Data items
┌──
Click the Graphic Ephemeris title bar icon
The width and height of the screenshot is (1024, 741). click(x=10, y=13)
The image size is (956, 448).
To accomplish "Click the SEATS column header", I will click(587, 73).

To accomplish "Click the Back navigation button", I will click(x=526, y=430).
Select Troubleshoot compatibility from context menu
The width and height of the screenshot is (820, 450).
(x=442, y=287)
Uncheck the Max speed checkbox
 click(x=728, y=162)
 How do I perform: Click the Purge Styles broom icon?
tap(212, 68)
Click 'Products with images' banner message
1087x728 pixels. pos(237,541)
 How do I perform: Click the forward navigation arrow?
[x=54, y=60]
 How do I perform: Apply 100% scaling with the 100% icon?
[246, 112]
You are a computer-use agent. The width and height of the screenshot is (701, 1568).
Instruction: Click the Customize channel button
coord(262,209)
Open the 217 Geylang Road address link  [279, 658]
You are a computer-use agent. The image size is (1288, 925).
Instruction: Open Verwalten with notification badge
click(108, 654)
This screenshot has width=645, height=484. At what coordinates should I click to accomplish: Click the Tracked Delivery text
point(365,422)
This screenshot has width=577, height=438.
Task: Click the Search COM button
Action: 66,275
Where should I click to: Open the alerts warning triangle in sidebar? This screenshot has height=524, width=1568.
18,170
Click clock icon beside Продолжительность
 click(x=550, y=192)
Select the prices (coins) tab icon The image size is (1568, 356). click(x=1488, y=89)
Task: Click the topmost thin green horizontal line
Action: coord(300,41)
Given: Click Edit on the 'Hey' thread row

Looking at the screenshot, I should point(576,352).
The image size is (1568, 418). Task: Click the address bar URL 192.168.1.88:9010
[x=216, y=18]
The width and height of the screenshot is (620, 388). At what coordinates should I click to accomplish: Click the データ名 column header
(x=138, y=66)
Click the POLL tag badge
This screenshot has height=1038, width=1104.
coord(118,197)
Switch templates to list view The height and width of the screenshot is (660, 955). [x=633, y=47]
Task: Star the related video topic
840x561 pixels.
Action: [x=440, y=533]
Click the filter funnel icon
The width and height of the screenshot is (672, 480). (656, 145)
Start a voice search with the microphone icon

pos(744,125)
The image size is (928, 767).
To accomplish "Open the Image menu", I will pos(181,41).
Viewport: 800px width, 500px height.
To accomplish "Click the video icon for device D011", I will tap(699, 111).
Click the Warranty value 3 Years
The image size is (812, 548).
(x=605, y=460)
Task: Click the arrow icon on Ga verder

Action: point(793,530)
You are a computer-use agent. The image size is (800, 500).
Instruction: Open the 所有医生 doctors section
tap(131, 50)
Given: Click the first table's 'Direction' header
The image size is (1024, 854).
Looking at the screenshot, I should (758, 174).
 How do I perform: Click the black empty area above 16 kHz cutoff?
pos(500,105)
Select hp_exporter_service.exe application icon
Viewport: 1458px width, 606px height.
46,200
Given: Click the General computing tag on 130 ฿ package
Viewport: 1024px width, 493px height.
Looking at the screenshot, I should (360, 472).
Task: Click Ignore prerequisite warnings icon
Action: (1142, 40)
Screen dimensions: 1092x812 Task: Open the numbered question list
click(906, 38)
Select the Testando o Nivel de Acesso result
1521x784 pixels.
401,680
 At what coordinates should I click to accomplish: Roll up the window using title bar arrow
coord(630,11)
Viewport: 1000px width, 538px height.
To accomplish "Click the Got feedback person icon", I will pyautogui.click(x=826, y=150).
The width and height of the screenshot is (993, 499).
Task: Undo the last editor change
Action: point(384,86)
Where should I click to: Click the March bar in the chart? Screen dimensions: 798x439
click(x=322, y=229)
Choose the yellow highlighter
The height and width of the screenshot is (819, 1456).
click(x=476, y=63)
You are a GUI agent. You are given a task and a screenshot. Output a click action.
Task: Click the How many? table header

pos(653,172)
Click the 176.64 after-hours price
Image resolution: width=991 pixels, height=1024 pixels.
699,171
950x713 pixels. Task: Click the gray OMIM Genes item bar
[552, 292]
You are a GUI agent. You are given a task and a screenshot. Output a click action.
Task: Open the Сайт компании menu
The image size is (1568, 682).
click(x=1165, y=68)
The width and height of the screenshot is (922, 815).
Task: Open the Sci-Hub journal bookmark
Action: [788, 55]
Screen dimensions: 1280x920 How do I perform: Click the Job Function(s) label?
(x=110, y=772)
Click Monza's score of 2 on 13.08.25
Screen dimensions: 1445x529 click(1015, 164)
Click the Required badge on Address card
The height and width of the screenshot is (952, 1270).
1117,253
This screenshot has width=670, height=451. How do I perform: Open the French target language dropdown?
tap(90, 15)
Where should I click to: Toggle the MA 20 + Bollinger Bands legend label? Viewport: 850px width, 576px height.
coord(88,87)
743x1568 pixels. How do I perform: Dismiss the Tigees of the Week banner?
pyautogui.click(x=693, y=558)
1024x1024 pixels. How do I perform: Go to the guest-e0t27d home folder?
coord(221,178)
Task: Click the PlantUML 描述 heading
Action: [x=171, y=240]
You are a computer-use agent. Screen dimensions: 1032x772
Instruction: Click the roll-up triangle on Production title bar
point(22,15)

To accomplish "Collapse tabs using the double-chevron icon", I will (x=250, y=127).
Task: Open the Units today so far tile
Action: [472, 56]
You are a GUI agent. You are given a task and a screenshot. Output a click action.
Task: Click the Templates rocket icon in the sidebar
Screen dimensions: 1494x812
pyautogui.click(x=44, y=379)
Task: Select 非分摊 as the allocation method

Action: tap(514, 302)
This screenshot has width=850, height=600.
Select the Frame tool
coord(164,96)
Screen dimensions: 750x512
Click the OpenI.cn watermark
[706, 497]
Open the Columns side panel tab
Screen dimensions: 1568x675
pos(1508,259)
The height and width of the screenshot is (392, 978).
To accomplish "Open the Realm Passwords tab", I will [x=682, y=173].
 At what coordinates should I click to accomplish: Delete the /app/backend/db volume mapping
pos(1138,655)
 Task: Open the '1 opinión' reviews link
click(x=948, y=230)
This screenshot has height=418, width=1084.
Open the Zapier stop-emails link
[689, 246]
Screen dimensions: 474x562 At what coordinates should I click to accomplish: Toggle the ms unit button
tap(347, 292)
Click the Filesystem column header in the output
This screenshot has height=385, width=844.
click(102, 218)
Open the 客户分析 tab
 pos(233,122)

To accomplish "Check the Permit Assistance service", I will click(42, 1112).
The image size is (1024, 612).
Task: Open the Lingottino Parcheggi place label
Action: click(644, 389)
└──
◆ TASK ITEM ◆
Every single line of the data above must be set down again exactly.

◆ TASK RESULT ◆
Click the Graphic Ephemeris title bar icon
The width and height of the screenshot is (1024, 741). click(x=10, y=13)
The image size is (956, 448).
To accomplish "Click the SEATS column header", I will click(587, 73).

To accomplish "Click the Back navigation button", I will click(x=526, y=430).
Select Troubleshoot compatibility from context menu
The width and height of the screenshot is (820, 450).
(x=442, y=287)
Uncheck the Max speed checkbox
 click(x=728, y=162)
 How do I perform: Click the Purge Styles broom icon?
tap(212, 68)
Click 'Products with images' banner message
1087x728 pixels. pos(237,541)
 How do I perform: Click the forward navigation arrow?
[x=54, y=60]
 How do I perform: Apply 100% scaling with the 100% icon?
[246, 112]
You are a computer-use agent. The width and height of the screenshot is (701, 1568).
Instruction: Click the Customize channel button
coord(262,209)
Open the 217 Geylang Road address link  [279, 658]
You are a computer-use agent. The image size is (1288, 925).
Instruction: Open Verwalten with notification badge
click(108, 654)
This screenshot has width=645, height=484. At what coordinates should I click to accomplish: Click the Tracked Delivery text
point(365,422)
This screenshot has width=577, height=438.
Task: Click the Search COM button
Action: 66,275
Where should I click to: Open the alerts warning triangle in sidebar? This screenshot has height=524, width=1568.
18,170
Click clock icon beside Продолжительность
 click(x=550, y=192)
Select the prices (coins) tab icon The image size is (1568, 356). click(x=1488, y=89)
Task: Click the topmost thin green horizontal line
Action: coord(300,41)
Given: Click Edit on the 'Hey' thread row

Looking at the screenshot, I should point(576,352).
The image size is (1568, 418). Task: Click the address bar URL 192.168.1.88:9010
[x=216, y=18]
The width and height of the screenshot is (620, 388). At what coordinates should I click to accomplish: Click the データ名 column header
(x=138, y=66)
Click the POLL tag badge
This screenshot has height=1038, width=1104.
coord(118,197)
Switch templates to list view The height and width of the screenshot is (660, 955). [x=633, y=47]
Task: Star the related video topic
840x561 pixels.
Action: [x=440, y=533]
Click the filter funnel icon
The width and height of the screenshot is (672, 480). (656, 145)
Start a voice search with the microphone icon

pos(744,125)
The image size is (928, 767).
To accomplish "Open the Image menu", I will pos(181,41).
Viewport: 800px width, 500px height.
To accomplish "Click the video icon for device D011", I will tap(699, 111).
Click the Warranty value 3 Years
The image size is (812, 548).
(x=605, y=460)
Task: Click the arrow icon on Ga verder

Action: point(793,530)
You are a computer-use agent. The image size is (800, 500).
Instruction: Open the 所有医生 doctors section
tap(131, 50)
Given: Click the first table's 'Direction' header
The image size is (1024, 854).
Looking at the screenshot, I should (758, 174).
 How do I perform: Click the black empty area above 16 kHz cutoff?
pos(500,105)
Select hp_exporter_service.exe application icon
Viewport: 1458px width, 606px height.
46,200
Given: Click the General computing tag on 130 ฿ package
Viewport: 1024px width, 493px height.
Looking at the screenshot, I should (360, 472).
Task: Click Ignore prerequisite warnings icon
Action: (1142, 40)
Screen dimensions: 1092x812 Task: Open the numbered question list
click(906, 38)
Select the Testando o Nivel de Acesso result
1521x784 pixels.
401,680
 At what coordinates should I click to accomplish: Roll up the window using title bar arrow
coord(630,11)
Viewport: 1000px width, 538px height.
To accomplish "Click the Got feedback person icon", I will pyautogui.click(x=826, y=150).
The width and height of the screenshot is (993, 499).
Task: Undo the last editor change
Action: point(384,86)
Where should I click to: Click the March bar in the chart? Screen dimensions: 798x439
click(x=322, y=229)
Choose the yellow highlighter
The height and width of the screenshot is (819, 1456).
click(x=476, y=63)
You are a GUI agent. You are given a task and a screenshot. Output a click action.
Task: Click the How many? table header

pos(653,172)
Click the 176.64 after-hours price
Image resolution: width=991 pixels, height=1024 pixels.
699,171
950x713 pixels. Task: Click the gray OMIM Genes item bar
[552, 292]
You are a GUI agent. You are given a task and a screenshot. Output a click action.
Task: Open the Сайт компании menu
The image size is (1568, 682).
click(x=1165, y=68)
The width and height of the screenshot is (922, 815).
Task: Open the Sci-Hub journal bookmark
Action: [788, 55]
Screen dimensions: 1280x920 How do I perform: Click the Job Function(s) label?
(x=110, y=772)
Click Monza's score of 2 on 13.08.25
Screen dimensions: 1445x529 click(1015, 164)
Click the Required badge on Address card
The height and width of the screenshot is (952, 1270).
1117,253
This screenshot has width=670, height=451. How do I perform: Open the French target language dropdown?
tap(90, 15)
Where should I click to: Toggle the MA 20 + Bollinger Bands legend label? Viewport: 850px width, 576px height.
coord(88,87)
743x1568 pixels. How do I perform: Dismiss the Tigees of the Week banner?
pyautogui.click(x=693, y=558)
1024x1024 pixels. How do I perform: Go to the guest-e0t27d home folder?
coord(221,178)
Task: Click the PlantUML 描述 heading
Action: [x=171, y=240]
You are a computer-use agent. Screen dimensions: 1032x772
Instruction: Click the roll-up triangle on Production title bar
point(22,15)

To accomplish "Collapse tabs using the double-chevron icon", I will (x=250, y=127).
Task: Open the Units today so far tile
Action: [472, 56]
You are a GUI agent. You are given a task and a screenshot. Output a click action.
Task: Click the Templates rocket icon in the sidebar
Screen dimensions: 1494x812
pyautogui.click(x=44, y=379)
Task: Select 非分摊 as the allocation method

Action: tap(514, 302)
This screenshot has width=850, height=600.
Select the Frame tool
coord(164,96)
Screen dimensions: 750x512
Click the OpenI.cn watermark
[706, 497]
Open the Columns side panel tab
Screen dimensions: 1568x675
pos(1508,259)
The height and width of the screenshot is (392, 978).
To accomplish "Open the Realm Passwords tab", I will [x=682, y=173].
 At what coordinates should I click to accomplish: Delete the /app/backend/db volume mapping
pos(1138,655)
 Task: Open the '1 opinión' reviews link
click(x=948, y=230)
This screenshot has height=418, width=1084.
Open the Zapier stop-emails link
[689, 246]
Screen dimensions: 474x562 At what coordinates should I click to accomplish: Toggle the ms unit button
tap(347, 292)
Click the Filesystem column header in the output
This screenshot has height=385, width=844.
click(102, 218)
Open the 客户分析 tab
 pos(233,122)

To accomplish "Check the Permit Assistance service", I will click(42, 1112).
The image size is (1024, 612).
Task: Open the Lingottino Parcheggi place label
Action: click(644, 389)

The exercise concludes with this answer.